Stored data:

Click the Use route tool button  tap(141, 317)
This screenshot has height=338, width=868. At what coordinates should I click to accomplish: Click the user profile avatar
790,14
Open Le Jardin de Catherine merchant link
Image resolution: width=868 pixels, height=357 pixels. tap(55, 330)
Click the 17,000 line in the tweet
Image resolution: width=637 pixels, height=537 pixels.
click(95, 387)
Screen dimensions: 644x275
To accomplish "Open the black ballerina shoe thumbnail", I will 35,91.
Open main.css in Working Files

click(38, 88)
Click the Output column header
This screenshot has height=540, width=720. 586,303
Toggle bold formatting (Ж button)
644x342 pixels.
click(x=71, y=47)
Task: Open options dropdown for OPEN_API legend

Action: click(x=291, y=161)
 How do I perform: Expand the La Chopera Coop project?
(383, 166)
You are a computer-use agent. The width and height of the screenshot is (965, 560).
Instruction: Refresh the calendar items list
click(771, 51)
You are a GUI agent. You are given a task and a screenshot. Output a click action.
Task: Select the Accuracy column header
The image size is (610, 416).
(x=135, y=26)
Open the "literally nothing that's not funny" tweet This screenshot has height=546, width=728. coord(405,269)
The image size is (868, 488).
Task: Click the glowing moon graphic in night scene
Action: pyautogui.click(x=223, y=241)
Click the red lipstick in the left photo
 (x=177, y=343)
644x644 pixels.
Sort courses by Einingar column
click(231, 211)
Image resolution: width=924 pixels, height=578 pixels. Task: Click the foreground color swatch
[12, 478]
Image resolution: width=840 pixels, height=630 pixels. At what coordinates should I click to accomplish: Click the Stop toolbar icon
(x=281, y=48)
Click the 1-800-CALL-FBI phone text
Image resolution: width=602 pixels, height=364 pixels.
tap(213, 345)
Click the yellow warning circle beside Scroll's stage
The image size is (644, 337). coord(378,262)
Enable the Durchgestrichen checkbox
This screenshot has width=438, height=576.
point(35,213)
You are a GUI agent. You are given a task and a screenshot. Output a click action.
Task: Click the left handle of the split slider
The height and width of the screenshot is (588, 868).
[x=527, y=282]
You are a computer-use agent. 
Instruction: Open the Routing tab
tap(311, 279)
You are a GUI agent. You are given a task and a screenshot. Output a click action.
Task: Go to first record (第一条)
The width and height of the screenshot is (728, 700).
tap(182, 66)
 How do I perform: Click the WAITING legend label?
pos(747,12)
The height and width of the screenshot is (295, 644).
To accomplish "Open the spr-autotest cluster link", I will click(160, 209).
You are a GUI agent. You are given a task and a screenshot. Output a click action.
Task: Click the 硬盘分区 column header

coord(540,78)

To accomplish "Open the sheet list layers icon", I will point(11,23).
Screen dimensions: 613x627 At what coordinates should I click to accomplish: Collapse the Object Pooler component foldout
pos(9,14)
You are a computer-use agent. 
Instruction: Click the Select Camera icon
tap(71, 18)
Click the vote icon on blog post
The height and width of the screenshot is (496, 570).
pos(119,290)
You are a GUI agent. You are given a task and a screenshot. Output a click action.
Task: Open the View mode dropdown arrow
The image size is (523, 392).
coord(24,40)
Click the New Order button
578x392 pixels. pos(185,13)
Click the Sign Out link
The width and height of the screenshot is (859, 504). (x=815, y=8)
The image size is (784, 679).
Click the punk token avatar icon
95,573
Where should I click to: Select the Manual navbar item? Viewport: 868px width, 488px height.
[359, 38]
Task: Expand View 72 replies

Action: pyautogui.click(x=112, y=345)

▸ What you will do:
Restate the entries above, keeping every word intact.

▸ Finished task:
Click the Use route tool button  tap(141, 317)
This screenshot has height=338, width=868. At what coordinates should I click to accomplish: Click the user profile avatar
790,14
Open Le Jardin de Catherine merchant link
Image resolution: width=868 pixels, height=357 pixels. tap(55, 330)
Click the 17,000 line in the tweet
Image resolution: width=637 pixels, height=537 pixels.
click(95, 387)
Screen dimensions: 644x275
To accomplish "Open the black ballerina shoe thumbnail", I will 35,91.
Open main.css in Working Files

click(38, 88)
Click the Output column header
This screenshot has height=540, width=720. 586,303
Toggle bold formatting (Ж button)
644x342 pixels.
click(x=71, y=47)
Task: Open options dropdown for OPEN_API legend

Action: click(x=291, y=161)
 How do I perform: Expand the La Chopera Coop project?
(383, 166)
You are a computer-use agent. The width and height of the screenshot is (965, 560).
Instruction: Refresh the calendar items list
click(771, 51)
You are a GUI agent. You are given a task and a screenshot. Output a click action.
Task: Select the Accuracy column header
The image size is (610, 416).
(x=135, y=26)
Open the "literally nothing that's not funny" tweet This screenshot has height=546, width=728. coord(405,269)
The image size is (868, 488).
Task: Click the glowing moon graphic in night scene
Action: pyautogui.click(x=223, y=241)
Click the red lipstick in the left photo
 (x=177, y=343)
644x644 pixels.
Sort courses by Einingar column
click(231, 211)
Image resolution: width=924 pixels, height=578 pixels. Task: Click the foreground color swatch
[12, 478]
Image resolution: width=840 pixels, height=630 pixels. At what coordinates should I click to accomplish: Click the Stop toolbar icon
(x=281, y=48)
Click the 1-800-CALL-FBI phone text
Image resolution: width=602 pixels, height=364 pixels.
tap(213, 345)
Click the yellow warning circle beside Scroll's stage
The image size is (644, 337). coord(378,262)
Enable the Durchgestrichen checkbox
This screenshot has width=438, height=576.
point(35,213)
You are a GUI agent. You are given a task and a screenshot. Output a click action.
Task: Click the left handle of the split slider
The height and width of the screenshot is (588, 868).
[x=527, y=282]
You are a computer-use agent. 
Instruction: Open the Routing tab
tap(311, 279)
You are a GUI agent. You are given a task and a screenshot. Output a click action.
Task: Go to first record (第一条)
The width and height of the screenshot is (728, 700).
tap(182, 66)
 How do I perform: Click the WAITING legend label?
pos(747,12)
The height and width of the screenshot is (295, 644).
To accomplish "Open the spr-autotest cluster link", I will click(160, 209).
You are a GUI agent. You are given a task and a screenshot. Output a click action.
Task: Click the 硬盘分区 column header

coord(540,78)

To accomplish "Open the sheet list layers icon", I will point(11,23).
Screen dimensions: 613x627 At what coordinates should I click to accomplish: Collapse the Object Pooler component foldout
pos(9,14)
You are a computer-use agent. 
Instruction: Click the Select Camera icon
tap(71, 18)
Click the vote icon on blog post
The height and width of the screenshot is (496, 570).
pos(119,290)
You are a GUI agent. You are given a task and a screenshot. Output a click action.
Task: Open the View mode dropdown arrow
The image size is (523, 392).
coord(24,40)
Click the New Order button
578x392 pixels. pos(185,13)
Click the Sign Out link
The width and height of the screenshot is (859, 504). (x=815, y=8)
The image size is (784, 679).
Click the punk token avatar icon
95,573
Where should I click to: Select the Manual navbar item? Viewport: 868px width, 488px height.
[359, 38]
Task: Expand View 72 replies

Action: pyautogui.click(x=112, y=345)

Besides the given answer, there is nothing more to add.